++++ Extrait du document
Qui sont ces femmes qui monnaient leur intimité par webcam interposée ?
Jeudi soir, 20 h. Webcam connectée. Confortablement installée dans son canapé, décolleté plongeant et petite culotte rose pastel, Littledevil attend le client. Comme des milliers d’autres filles à la même heure, elle guette le message, le commentaire, le « Salut bébé » d’un utilisateur de passage ou d’un consommateur fidèle. Littledevil est ce qu’on appelle une « cam girl ». Un pur produit made in internet. Une de ces jeunes filles qui, pour quelques euros, consentent à dévoiler leur corps à des visiteurs anonymes de l’autre côté de l’écran. Striptease, danse érotique, masturbation ou simples conversations, elles s’exhibent en toute décontraction. Rien qui puisse être assimilé à de la prostitution, puisqu’il n’y a absolument aucun contact physique. Un phénomène nouveau ? Certainement pas. Juste une version actuelle du « téléphone rose ». Une pratique parfaitement légale aux yeux de la loi, et qui prend de plus en plus d’ampleur aux dires des principales intéressées. C’est qu’entre spams et liens automatiques qui s’affichent au gré de la navigation en ligne (en particulier depuis les sites de streaming), difficile d’échapper à l’invitation.
Les Cam quoi ?
Un rapide coup d’œil sur les sites où « vivent », dansent, mangent et se trémoussent les cam girls (Chaturbate, Wizzcam Files, Erotica Guids, Cam4, pour ne citer que les plus fréquentés) suffit pour se rendre compte de la diversité des langues, looks, morphologies et origines du « catalogue » : filles, couples, garçons, il y en a pour tous les goûts.
++++++++
#### Actions requises
**1.** D'après l'extrait, pourquoi l'activité des cam girls ne peut-elle pas être assimilée à de la prostitution ?
**2.** Reproduisez à l'identique le passage de l'extrait qui s'ouvre sur les mots contenant « Un rapide coup » et se ferme sur « tous les goûts. ».
++++ Données extraites
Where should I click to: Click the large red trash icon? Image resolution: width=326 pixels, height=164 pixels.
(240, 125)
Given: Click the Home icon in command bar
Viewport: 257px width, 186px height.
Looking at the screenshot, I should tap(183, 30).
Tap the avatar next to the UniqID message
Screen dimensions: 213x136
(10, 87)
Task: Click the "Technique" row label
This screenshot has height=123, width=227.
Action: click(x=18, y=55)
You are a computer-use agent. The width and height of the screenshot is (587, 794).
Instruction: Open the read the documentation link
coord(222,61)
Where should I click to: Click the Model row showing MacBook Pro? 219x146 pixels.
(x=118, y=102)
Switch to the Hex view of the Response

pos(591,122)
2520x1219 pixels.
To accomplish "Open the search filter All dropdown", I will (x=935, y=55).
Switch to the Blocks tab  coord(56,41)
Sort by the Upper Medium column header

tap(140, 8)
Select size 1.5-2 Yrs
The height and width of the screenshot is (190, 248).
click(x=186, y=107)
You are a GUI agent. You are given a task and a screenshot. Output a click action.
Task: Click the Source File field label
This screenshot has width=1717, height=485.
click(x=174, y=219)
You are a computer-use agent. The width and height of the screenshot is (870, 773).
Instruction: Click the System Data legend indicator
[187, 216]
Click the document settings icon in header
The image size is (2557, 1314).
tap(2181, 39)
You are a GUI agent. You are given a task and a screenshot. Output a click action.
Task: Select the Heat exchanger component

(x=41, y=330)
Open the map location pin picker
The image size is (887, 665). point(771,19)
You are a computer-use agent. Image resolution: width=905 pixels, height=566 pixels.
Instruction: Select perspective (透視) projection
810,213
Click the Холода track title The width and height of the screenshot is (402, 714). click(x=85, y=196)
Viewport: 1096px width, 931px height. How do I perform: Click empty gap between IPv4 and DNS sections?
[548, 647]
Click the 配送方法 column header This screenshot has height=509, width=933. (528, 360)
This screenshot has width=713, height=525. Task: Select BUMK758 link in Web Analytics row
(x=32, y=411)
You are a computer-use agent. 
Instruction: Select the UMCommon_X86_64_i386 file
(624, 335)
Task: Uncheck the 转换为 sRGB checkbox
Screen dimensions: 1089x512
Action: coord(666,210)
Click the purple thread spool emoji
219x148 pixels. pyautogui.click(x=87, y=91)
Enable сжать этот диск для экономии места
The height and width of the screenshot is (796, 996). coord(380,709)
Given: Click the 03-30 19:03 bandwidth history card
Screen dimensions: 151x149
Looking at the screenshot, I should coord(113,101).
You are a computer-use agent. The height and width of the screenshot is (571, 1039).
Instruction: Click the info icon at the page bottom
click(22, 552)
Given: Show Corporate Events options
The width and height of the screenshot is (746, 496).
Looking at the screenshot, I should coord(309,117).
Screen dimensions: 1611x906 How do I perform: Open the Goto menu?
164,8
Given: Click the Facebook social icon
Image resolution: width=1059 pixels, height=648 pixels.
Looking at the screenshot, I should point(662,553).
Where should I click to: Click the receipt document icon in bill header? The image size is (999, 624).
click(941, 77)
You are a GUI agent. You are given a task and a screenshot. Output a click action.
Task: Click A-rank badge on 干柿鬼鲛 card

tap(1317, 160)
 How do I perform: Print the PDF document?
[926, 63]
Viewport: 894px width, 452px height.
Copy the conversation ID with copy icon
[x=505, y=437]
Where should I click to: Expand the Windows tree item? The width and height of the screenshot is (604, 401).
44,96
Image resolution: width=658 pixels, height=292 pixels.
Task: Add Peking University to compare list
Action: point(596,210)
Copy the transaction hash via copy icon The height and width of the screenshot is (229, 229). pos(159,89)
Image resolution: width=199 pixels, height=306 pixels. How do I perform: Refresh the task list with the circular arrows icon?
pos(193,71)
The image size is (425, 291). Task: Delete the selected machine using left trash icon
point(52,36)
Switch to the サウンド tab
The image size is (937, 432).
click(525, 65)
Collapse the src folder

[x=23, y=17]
++++++++
#### Résultats dans l'ordre
**1.** L'extrait indique que rien dans cette activité ne peut être assimilé à de la prostitution, puisqu'il n'y a absolument aucun contact physique.

**2.**
Un rapide coup d’œil sur les sites où « vivent », dansent, mangent et se trémoussent les cam girls (Chaturbate, Wizzcam Files, Erotica Guids, Cam4, pour ne citer que les plus fréquentés) suffit pour se rendre compte de la diversité des langues, looks, morphologies et origines du « catalogue » : filles, couples, garçons, il y en a pour tous les goûts.